Peshawar: teaching sewing to orphans and widows, victims of the All Saints attack
by Shafique Khokhar
A foundation set up last November organises courses to help those who lost everything in the 2013 attack against the All Saints Church. Those who pass the final exam, get a diploma and a sewing machine to start working right away and lead a “dignified life”.

Lahore (AsiaNews) – "My parents died in the suicide of the church in Peshawar,” said Sonaikha Nazer, a 14-year-old Christian girl. “We are four sisters and two brothers. I am studying in high school and my uncle takes care of us. In addition to a school education, I decided I wanted to learn to cut and sew. So I went to the Cecil & Iris Chaudhry Foundation’s (CICF) Skill Development Centre. The foundation has taught me a job that allowed me to become self-sufficient and I am very grateful."

Sonaikha is just one of the orphaned girls and widowed mothers who enrolled in the ‘Women Empowerment Programme’ launched in November by the CICF, a charity set up to help the families of the victims of the September 2013 attack against the All Saints Church in Peshawar, which killed more than a hundred people.

At a ceremony held on 22 May, 19 women who completed the three-month cutting and sewing course with the final exam (both practical and written) received their diploma.

In addition to the diploma, each participant got a sewing machine with a one-year warranty. This way, they can start immediately.
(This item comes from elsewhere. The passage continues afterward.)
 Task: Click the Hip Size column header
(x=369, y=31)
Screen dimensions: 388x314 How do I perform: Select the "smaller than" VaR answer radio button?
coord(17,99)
May’s course was the second since the programme began. A third started on 27 May and will end in July. The foundation expects to train 80 women by next November.

CICF president Michelle Chaudhry is proud of the work done. "Only a year ago, they were weeping uncontrollably, hopeless, frightened and insecure. At present, we see them smile again, full of hope and empowered, financially able to support themselves and their families. "

Shakeela Khalid, a Christian widow, completed the first sewing class. "I lost my husband in the attack on the church in Peshawar,” she told AsiaNews. “I have four children, all in school. I had to look after them and it was very hard. I heard about the centre and I enrolled in the first course. I completed it three months later, in March 2015."

"When I got the certificate, they gave me a sewing machine,” she said. “Now I mend clothes, sheets and pillows cases that are sold in a market near my home. This guarantees me a good revenue and I am very grateful to the CICF for giving me the opportunity to learn this manual skill and live better and independently. "

"We are two sisters and my mother was injured in the explosion,” said Melwish Arif, who lost her father and brother in the 2013 suicide attack.

“A friend suggested I join the CICF programme and I got the certificate in the second course. Now I mend clothes for my neighbours and earn between 2,000 and 3,000 rupees (US$ 20 to 30) a month.”

The 2013 attack cost Miriam her son Victor. “My son was the family member who earned the most, and my daughter was injured as well,” the Christian widow told AsiaNews.

“I was accepted in CICF’s second sewing course. Now I am going to have a contract with a private school in Peshawar to mend school uniforms. God bless CICF for allowing us to lead a dignified life."